Industri Perkebunan Penopang Ekonomi Nasional

Senin, 11 Desember 2017 - 09:42 WIB
Industri Perkebunan Penopang Ekonomi Nasional
Industri Perkebunan Penopang Ekonomi Nasional
A A A
YOGYAKARTA - Industri perkebunan merupakan kekuatan dan penopang ekonomi nasional. Pada 2016 memberikan kontribusi terhadap Produk Domestik Bruto (PDB) nasional sebesar Rp429 triliun.

Pendapatan sektor perkebunan ini telah melebihi sektor minyak dan gas (migas) yang nilainya hanya Rp365 triliun. Dari 127 komoditas perkebunan, hanya 15 komoditas saja yang menghasilkan devisa.

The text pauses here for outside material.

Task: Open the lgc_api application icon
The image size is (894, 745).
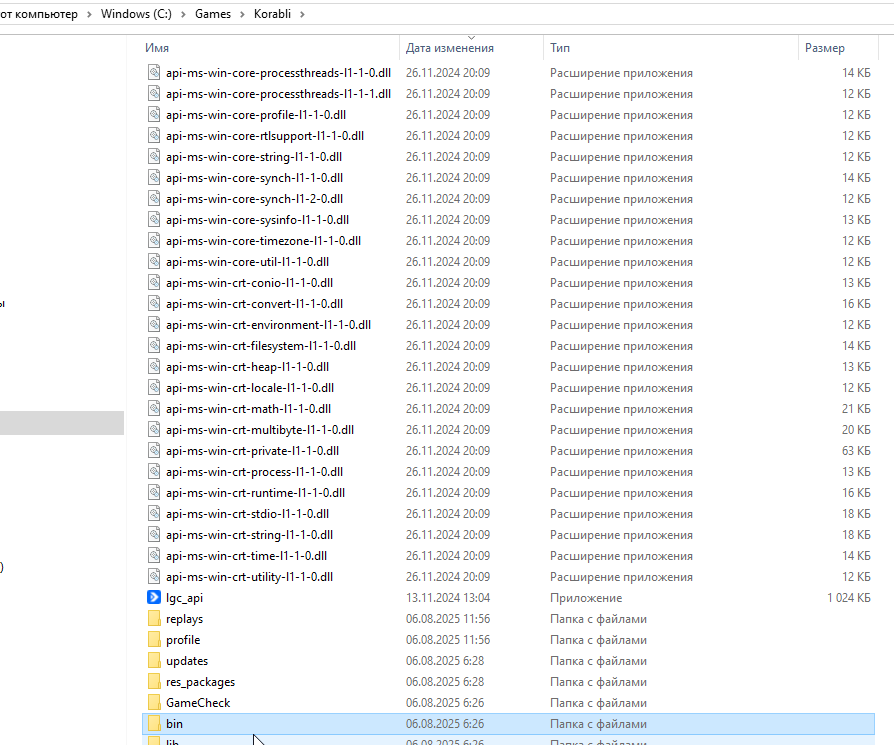Action: [x=153, y=598]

"Dari 15 komoditas tersebut, sumbangan terbesar berasal dari kelapa sawit yang mencapai Rp260 triliun," ujar Dirjen Perkebunan Kementerian Pertanian (Kementan) Bambang dalam acara Peringatan Hari Perkebunan Ke-60 Tahun 2017 di Kampus Institut Pertanian Stiper (Instiper) Yogyakarta, kemarin.

Menurutnya, perkebunan memberikan peran yang sangat penting bagi fundamental ekonomi bangsa Indonesia. "Dalam kondisi yang belum terurus dengan baik, perkebunan dapat memberikan kontribusi besar terhadap penerimaan negara," terangnya.

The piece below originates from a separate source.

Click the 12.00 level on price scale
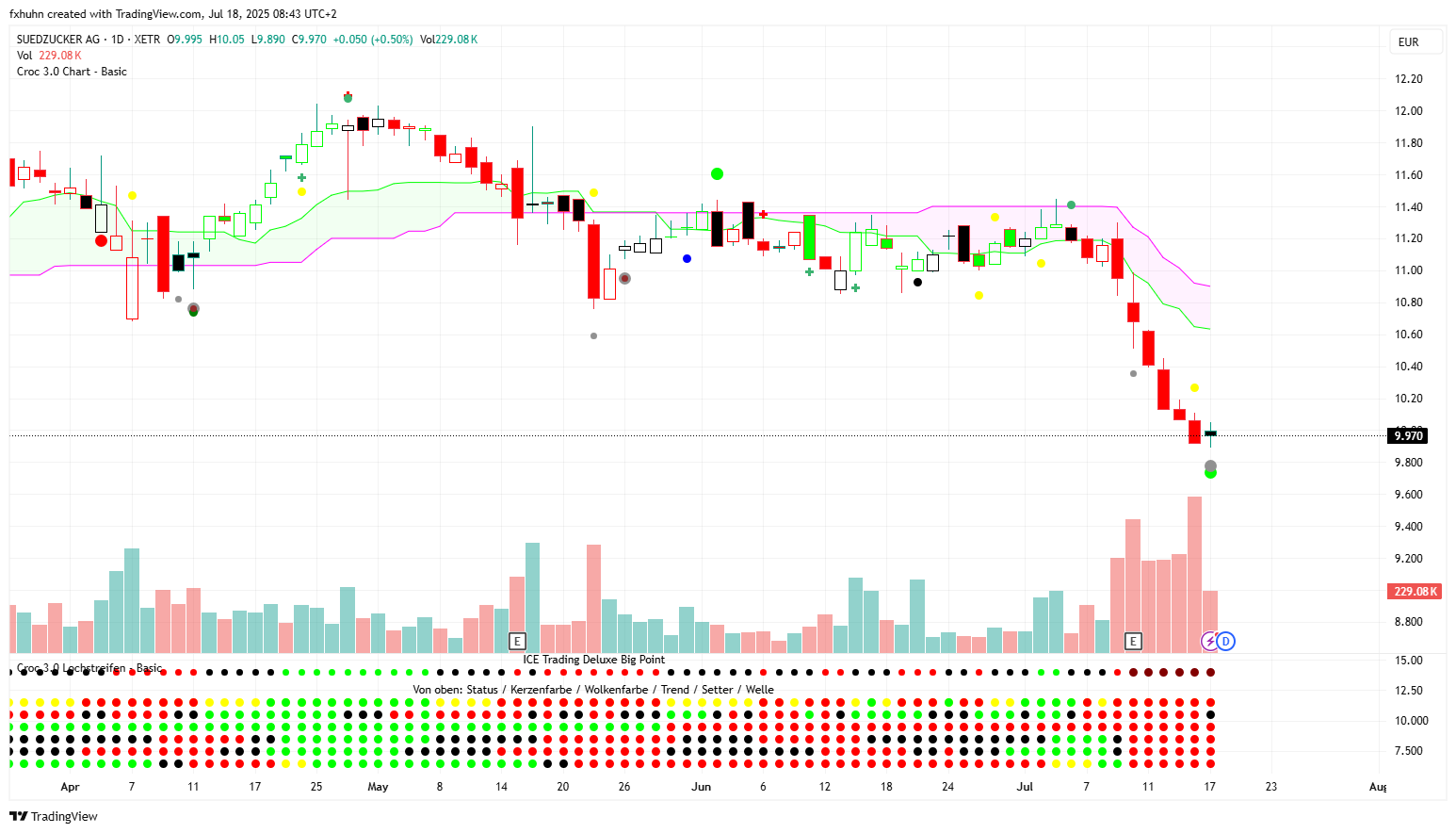This screenshot has width=1456, height=833. pos(1408,111)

Dia menuturkan, produktivitas kelapa sawit rata-rata nasional baru sekitar 2 ton per hektare (ha), padahal perusahaan sudah mencapai 8-10 ton/ha. "Pemerintah berkomitmen meningkatkan daya saing perkebunan nusantara. Karena, dari kondisi yang belum baik saja sudah memberi andil terbesar terhadap ekonomi, apalagi kalau mampu memperkuat dan memperbaikinya," jelas Bambang.

Karena itu, pihaknya mengajak semua komponen bangsa untuk ikut memperkuat komoditas perkebunan nasional di mata dunia. Sebab, banyak negara yang tidak menghendaki perkebunan di Indonesia maju. "Untuk itu, kita harus siap mengawal perkebunan Indonesia agar bebas dari tekanan luar negeri," tuturnya.

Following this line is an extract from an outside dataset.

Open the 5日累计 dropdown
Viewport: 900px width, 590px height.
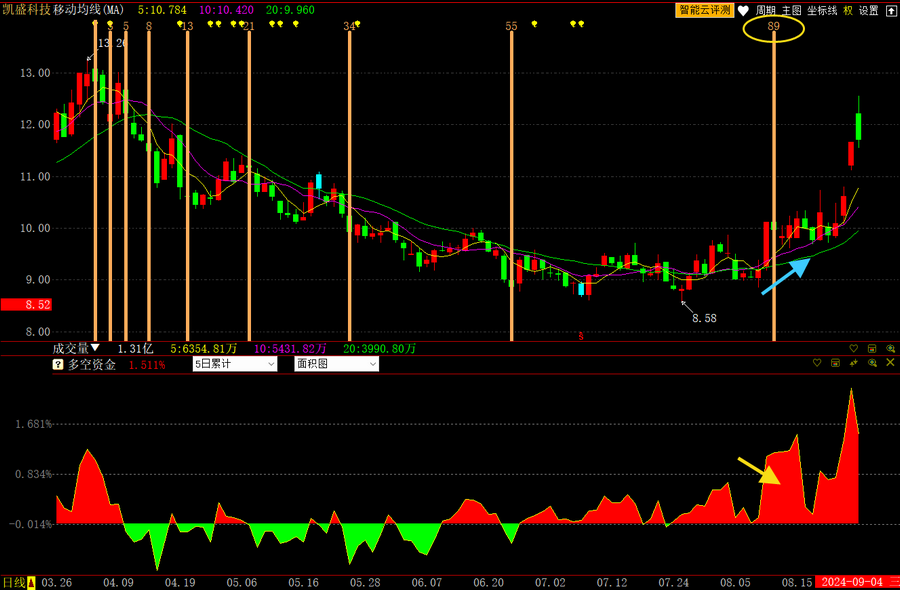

Dia menambahkan, berbagai isu negatif menerpa komoditas sawit. "Padahal sawit penyelamat hutan tropis dunia dan mengusahakan sawit dapat menghasilkan pangan maupun energi," ujar Bambang.

Deputi Bidang Koordinasi Pangan dan Pertanian Kementerian Koordinator Bidang Perekonomian Musdhalifah Machmud mengatakan, perkebunan berperan sebagai sumber kemakmuran dan pemacu pembangunan wilayah terpencil.

"Daerah terpencil atau remote area mulai terbangun dari perkebunan. Sebab yang dapat membangun infrastruktur, komunitas sosial dan ekonomi baru berasal dari pengembangan tanaman perkebunan," ujarny6a.

Musdhalifah menuturkan, perkebunan juga menjadi sumber perekat bangsa karena merekatkan anggota masyarakat yang hidup di wilayah jauh dari perkotaan maupun pedesaan.

Rektor Institut Pertanian Stiper (Instiper) Yogyakarta Purwadi menuturkan, perkebunan menjadi sumber kemakmuran. Hal ini dibuktikan masyarakat bisa sejahtera. Ini lantaran mereka sudah mampu mengubah cara pandang dari sumber eksploitasi menjadi teknik budidaya dengan
baik.

Untuk itu, masyarakat harus mengubah cara pandang (mindset) seolah-olah perkebunan tempat orang miskin. "Kita juga sering mengesankan perkebunan itu kumuh dan kotor. Padahal, perkebuan itu akan baik apabila menggunakan teknologi," imbuhnya.

Ketua Komisi IV DPR Edhy Prabowo menambahkan, Indonesia tidak gentar dengan resolusi sawit Uni Eropa, karena pasar ekspor sawit ke Uni Eropa hanya 15% dari total volume nasional. "Apabila kita hentikan ekspor minyak sawit ke Eropa, saya yakin mereka akan kewalahan. Meskipun mereka mengakui impor sawit di Indonesia terus meningkat mencapai USD2 miliar," terang dia.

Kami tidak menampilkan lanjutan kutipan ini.